4. Klay’s shot selection
Kerr was critical of the Warriors’ shot selection, saying they rushed up jumpers at the first sign of daylight instead of remaining patient and searching out better looks. It was a team-wide issue, but Thompson was clearly the biggest culprit.
“It wasn’t great,” Kerr said when asked about Thompson’s shot selection. “Our shot selection in general was poor. We’ll look at the tape. Guys will have the day off tomorrow. We’ll come in the next day and watch tape and there will be a lot to look at. Sometimes in the playoffs you get over-anxious, overly aggressive because you’re trying so hard.”
Thompson was efficient in the Denver series, scoring 22.6 points per game on 50.6 percent overall shooting and 45.8 percent from 3. He almost exclusively took catch-and-shoot 3s or quick, attacking catch-and-go 2s, limiting his dribbling or contested chucking.
But it’s been the opposite in the two Memphis games.
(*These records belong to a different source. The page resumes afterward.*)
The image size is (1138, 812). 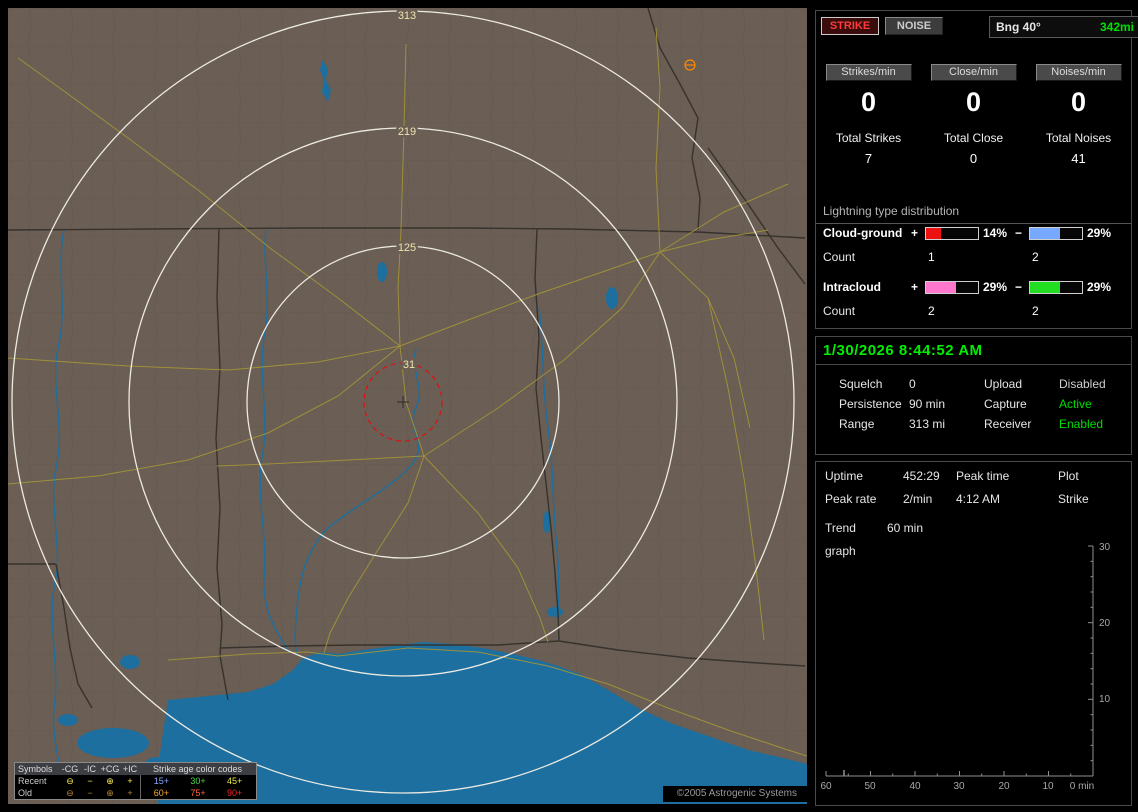 I want to click on receiver-label: Receiver, so click(x=1008, y=424).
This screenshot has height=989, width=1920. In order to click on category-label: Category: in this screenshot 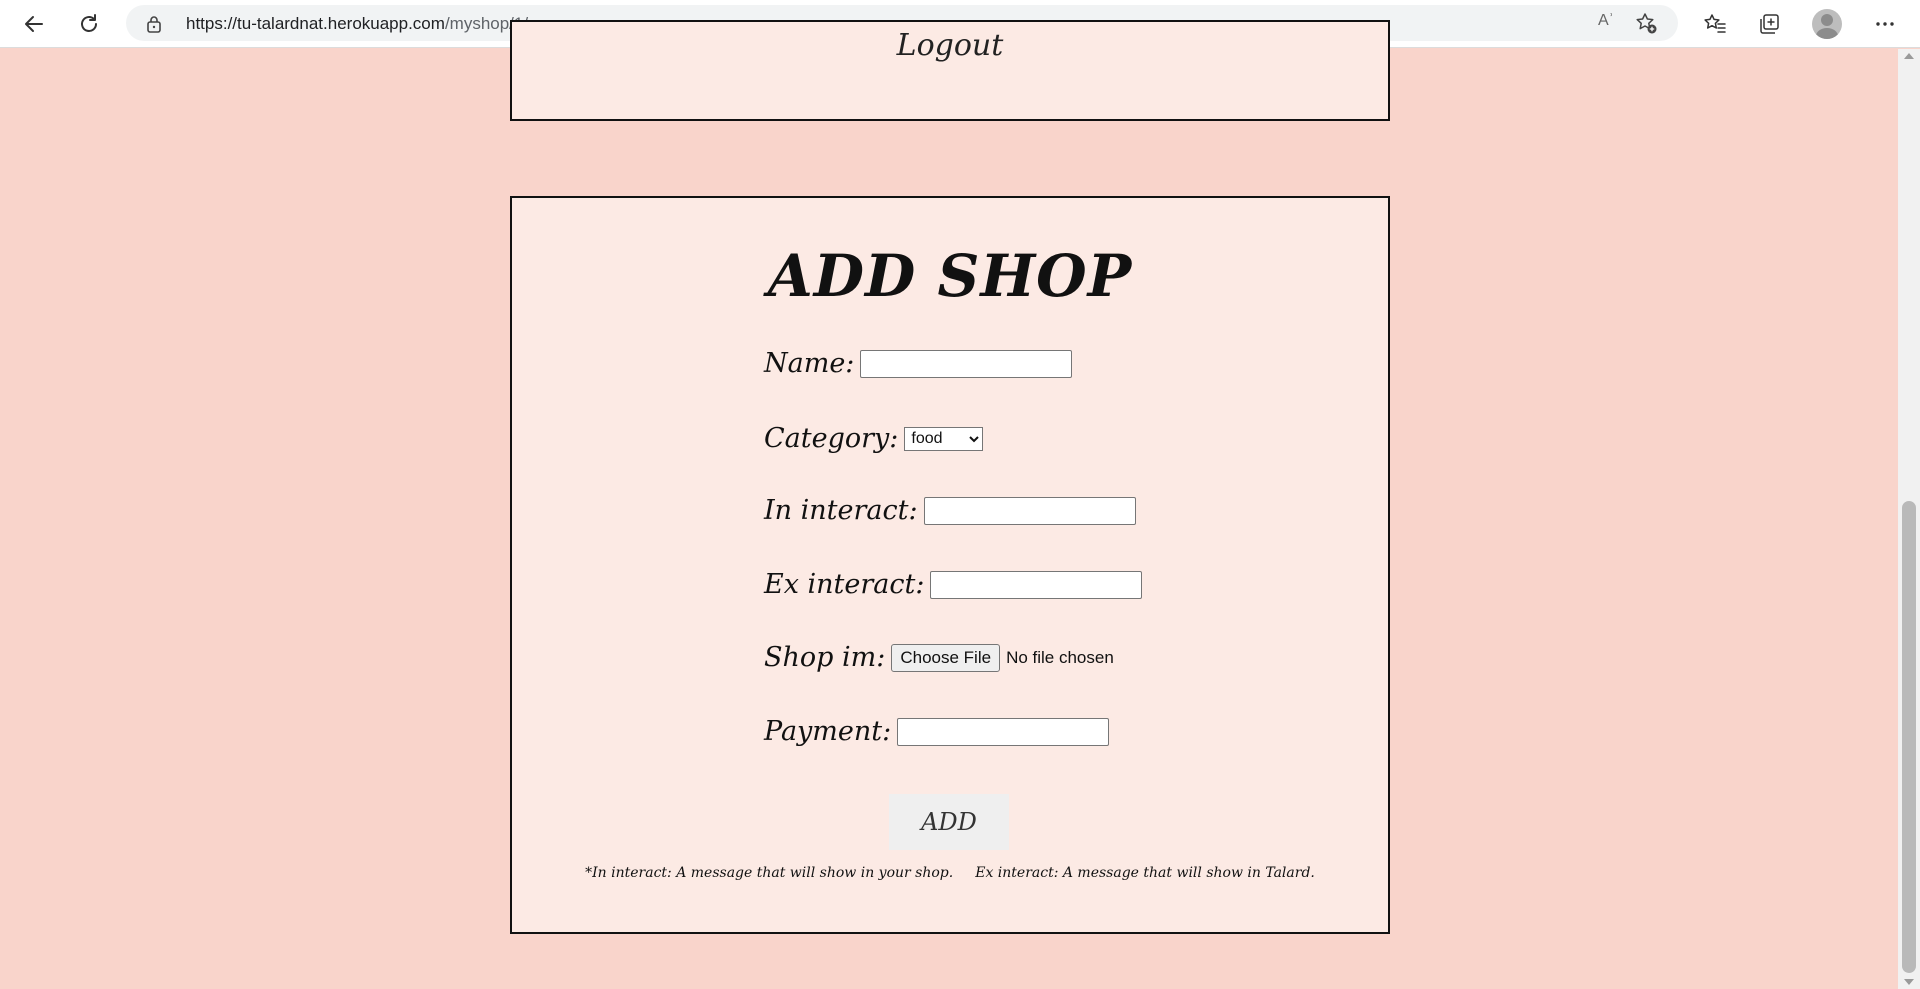, I will do `click(832, 438)`.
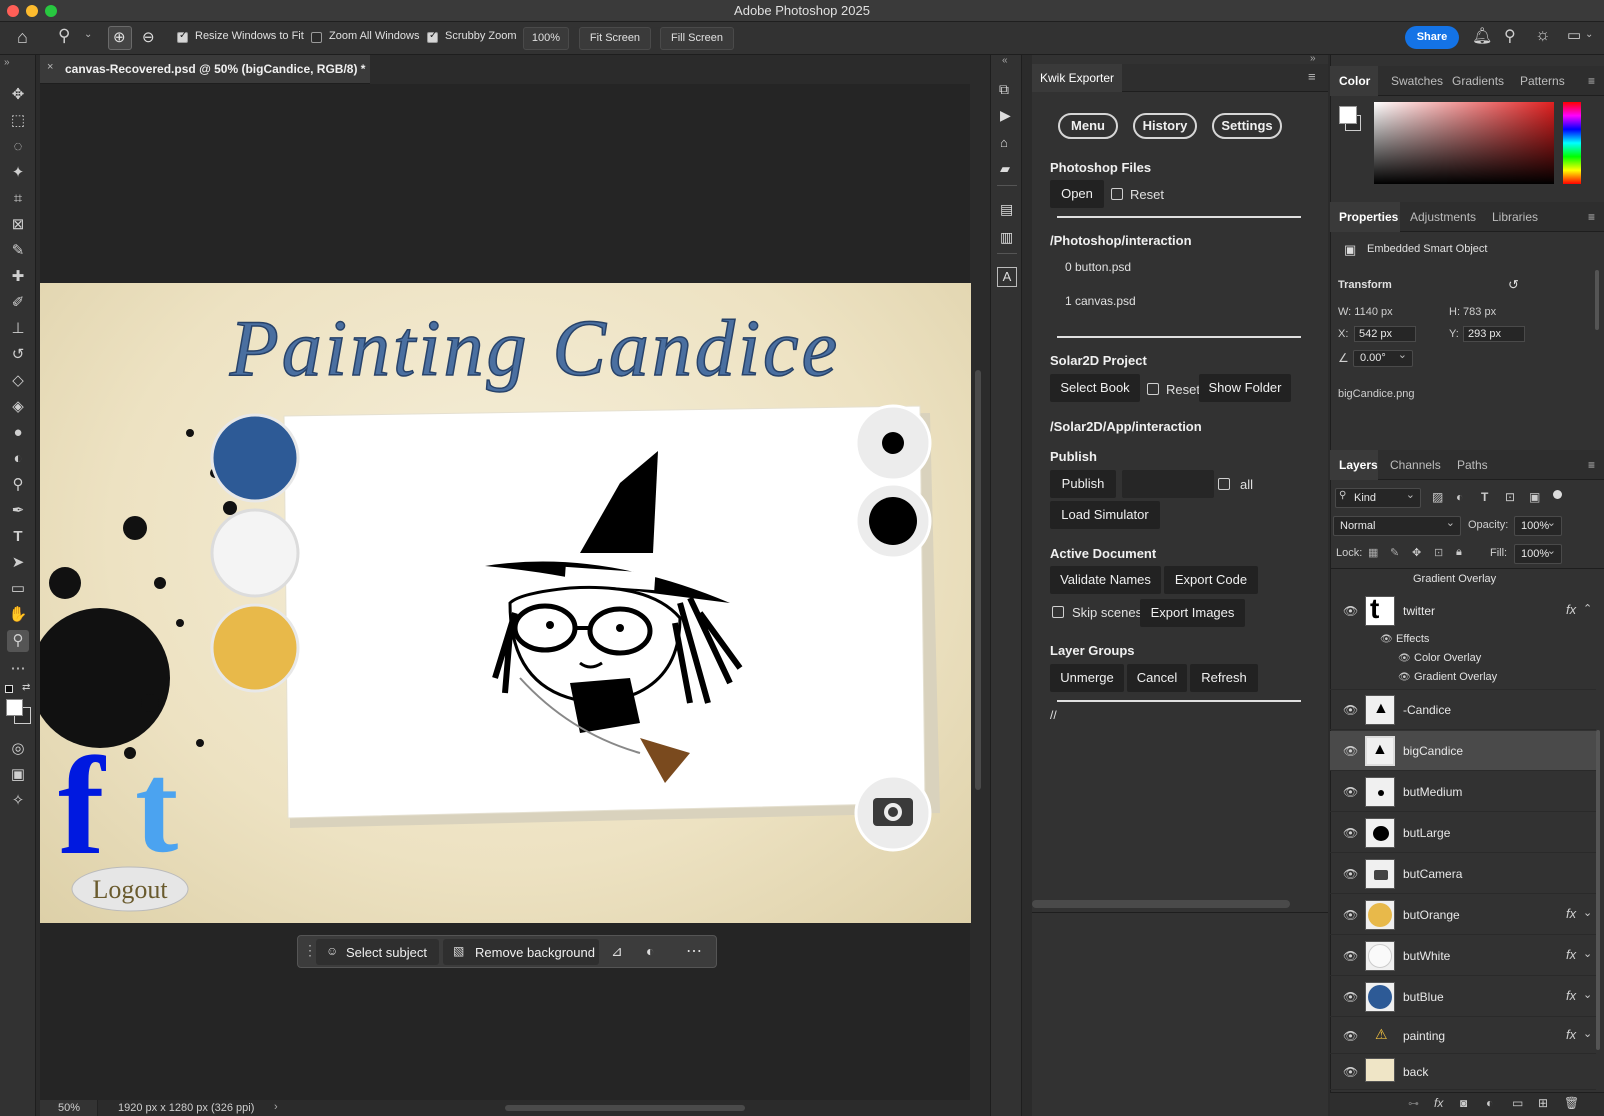  I want to click on workspace-icon: ▭, so click(1574, 35).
Thompson has been pounding the dribble more than usual, searching to find his own shot and missing more often than not. He went 5-of-19 in Game 2 and is now 11-of-38 in the series.
There was a particularly bad Thompson stretch during a Memphis run in the third quarter. On one possession, he went one-on-four in transition and shot a fadeaway 14-foot leaner from the baseline with 19 seconds still on the shot clock and no offensive rebounder in the vicinity.
The next time down, as the Grizzlies stretched the lead to seven, he took almost the exact same shot from the exact same location with 11 seconds still on the shot clock and again no offensive rebounders in position. These are the type of looks that will be highlighted during Thursday’s film session in San Francisco.
5.Soundbite of the night
Green was elbowed in the eye by Xavier Tillmann in the first quarter. It caused a cut that needed stitches. As Green was walking off the floor to the locker room, he flipped off the crowd, which was booing him.
Draymond Green on his double bird to the crowd: “You’re gonna boo someone who got elbowed and has blood running down (his) face, you should get flipped off. I’ll take the fine.” pic.twitter.com/a86Fg4j1V6
— Anthony Slater (@anthonyVslater) May 4, 2022
Green returned in the second quarter. His right eye was swollen. I have finished with four turnovers and five fouls. It was not his best game of him. But he grabbed 10 rebounds, had seven assists and baited Jaren Jackson Jr. into his sixth foul.